Paramètres biogéochimiques mesurées au Printemps (Avril 2018) au niveau du Fier d’Ars (à gauche) et du chenal du Vieux Port (à droite) sur des cycles de marée pendant 24 heures. Les bandes grisées représentent les périodes de nuit.

Depuis 2019 dans le cadre de l’ANR PAMPAS, les mesures en sub-surface se poursuivent sur d’autres stations du Fier d’Ars notamment dans des bassins dits « vasais » en arrière des digues à la mer (A1 à Lilleau des Niges et à l’Ecomusée de Loix), mais aussi aux marais de Tasdon, et de Brouage (ce dernier sera suivi à partir de 2020)(voir Figure). Les mesures ont pu être complétés par l’acquisition d’une deuxième sonde CO2 (0-4000 ppmv), de capteurs de PAR pour le rayonnement photosynthétiquement actif et de fluorescence de l’eau, ce dernier permettant d’en déduire les concentrations de Chlorophylle a dans l’eau (via des prélèvements d’eau en parallèle) (voir Figure) (Mayen 2019, 2020).

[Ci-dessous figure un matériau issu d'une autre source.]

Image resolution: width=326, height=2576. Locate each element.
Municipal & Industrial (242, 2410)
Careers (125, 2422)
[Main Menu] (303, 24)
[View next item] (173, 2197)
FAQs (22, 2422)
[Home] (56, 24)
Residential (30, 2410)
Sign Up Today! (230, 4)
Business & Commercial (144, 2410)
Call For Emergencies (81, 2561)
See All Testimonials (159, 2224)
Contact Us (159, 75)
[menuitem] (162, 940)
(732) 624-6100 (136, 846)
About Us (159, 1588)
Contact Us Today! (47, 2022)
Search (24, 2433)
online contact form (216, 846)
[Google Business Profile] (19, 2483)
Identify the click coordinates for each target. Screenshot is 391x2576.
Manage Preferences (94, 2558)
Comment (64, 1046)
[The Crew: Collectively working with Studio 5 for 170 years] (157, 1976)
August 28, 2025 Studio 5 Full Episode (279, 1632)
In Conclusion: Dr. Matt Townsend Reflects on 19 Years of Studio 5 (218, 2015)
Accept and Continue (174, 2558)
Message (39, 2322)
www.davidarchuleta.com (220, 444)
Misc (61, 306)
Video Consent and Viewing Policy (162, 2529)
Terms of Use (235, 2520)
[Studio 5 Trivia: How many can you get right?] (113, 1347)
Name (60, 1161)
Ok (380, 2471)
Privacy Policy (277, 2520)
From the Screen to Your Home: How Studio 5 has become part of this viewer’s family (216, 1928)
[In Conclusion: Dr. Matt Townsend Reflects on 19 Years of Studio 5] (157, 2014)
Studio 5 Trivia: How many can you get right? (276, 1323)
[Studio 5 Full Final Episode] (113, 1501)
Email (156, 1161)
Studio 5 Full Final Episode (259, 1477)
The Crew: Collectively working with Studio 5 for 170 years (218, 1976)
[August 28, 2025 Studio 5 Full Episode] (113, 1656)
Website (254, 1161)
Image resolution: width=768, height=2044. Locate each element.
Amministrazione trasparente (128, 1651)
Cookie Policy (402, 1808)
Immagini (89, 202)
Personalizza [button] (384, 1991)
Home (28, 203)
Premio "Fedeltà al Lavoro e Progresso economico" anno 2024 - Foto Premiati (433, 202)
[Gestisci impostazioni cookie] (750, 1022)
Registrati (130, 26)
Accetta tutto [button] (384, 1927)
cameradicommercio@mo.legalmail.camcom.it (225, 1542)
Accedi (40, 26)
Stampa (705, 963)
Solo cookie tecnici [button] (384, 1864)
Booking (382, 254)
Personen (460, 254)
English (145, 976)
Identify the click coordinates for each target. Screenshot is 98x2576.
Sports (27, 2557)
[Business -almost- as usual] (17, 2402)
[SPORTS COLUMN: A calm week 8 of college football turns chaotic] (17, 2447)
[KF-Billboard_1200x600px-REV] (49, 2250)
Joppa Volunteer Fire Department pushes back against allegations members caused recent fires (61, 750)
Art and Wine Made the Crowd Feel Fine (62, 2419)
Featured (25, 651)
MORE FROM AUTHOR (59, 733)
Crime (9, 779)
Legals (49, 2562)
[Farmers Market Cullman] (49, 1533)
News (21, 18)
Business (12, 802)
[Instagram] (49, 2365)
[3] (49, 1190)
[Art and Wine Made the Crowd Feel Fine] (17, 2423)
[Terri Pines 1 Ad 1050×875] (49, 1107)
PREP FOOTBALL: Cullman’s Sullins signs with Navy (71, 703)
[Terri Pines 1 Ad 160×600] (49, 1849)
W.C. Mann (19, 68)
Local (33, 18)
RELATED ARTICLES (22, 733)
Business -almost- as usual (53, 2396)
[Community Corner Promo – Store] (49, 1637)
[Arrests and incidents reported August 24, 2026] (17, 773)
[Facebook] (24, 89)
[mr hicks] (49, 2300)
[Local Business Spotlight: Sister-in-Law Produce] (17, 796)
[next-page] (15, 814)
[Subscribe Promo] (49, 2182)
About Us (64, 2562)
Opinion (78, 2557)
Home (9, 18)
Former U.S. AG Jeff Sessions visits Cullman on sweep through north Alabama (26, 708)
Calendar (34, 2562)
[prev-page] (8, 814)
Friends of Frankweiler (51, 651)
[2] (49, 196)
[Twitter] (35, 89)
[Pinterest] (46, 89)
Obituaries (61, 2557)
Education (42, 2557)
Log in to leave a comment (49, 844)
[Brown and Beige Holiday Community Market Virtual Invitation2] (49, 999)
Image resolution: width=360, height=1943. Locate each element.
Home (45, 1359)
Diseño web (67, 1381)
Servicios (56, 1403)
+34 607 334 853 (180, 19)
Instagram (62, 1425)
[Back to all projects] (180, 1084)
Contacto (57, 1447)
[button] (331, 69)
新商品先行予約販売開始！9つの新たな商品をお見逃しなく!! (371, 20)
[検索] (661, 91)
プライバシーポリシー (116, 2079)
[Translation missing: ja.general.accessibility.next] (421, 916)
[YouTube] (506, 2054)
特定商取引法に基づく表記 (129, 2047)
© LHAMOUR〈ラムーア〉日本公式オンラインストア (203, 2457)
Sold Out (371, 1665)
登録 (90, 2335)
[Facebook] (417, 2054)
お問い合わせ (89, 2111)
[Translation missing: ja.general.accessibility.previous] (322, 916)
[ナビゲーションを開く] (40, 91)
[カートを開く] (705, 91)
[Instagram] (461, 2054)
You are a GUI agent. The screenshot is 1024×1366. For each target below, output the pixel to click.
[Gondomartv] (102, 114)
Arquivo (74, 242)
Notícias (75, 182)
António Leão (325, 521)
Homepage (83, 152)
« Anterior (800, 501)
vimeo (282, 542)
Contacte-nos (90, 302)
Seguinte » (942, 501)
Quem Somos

Signaux d’oxygène, du PAR, des pCO2 et de Chlorophylle a dans l’eau mesurés aux vasais A1 de la RNN de Lilleau des Niges (gauche) et de l’Ecomusée de Loix (à droite) en juillet 2019. Les points en noir correspondent aux mesures de Chlorophylle a en laboratoire à partir des prélèvements d’eau. Les NpCO2 et TpCO2 représentent l’influence des effets non température (biologie, advection tidale…) et température respectivement, sur les variations de pCO2 observées sur chaque cycle de marée.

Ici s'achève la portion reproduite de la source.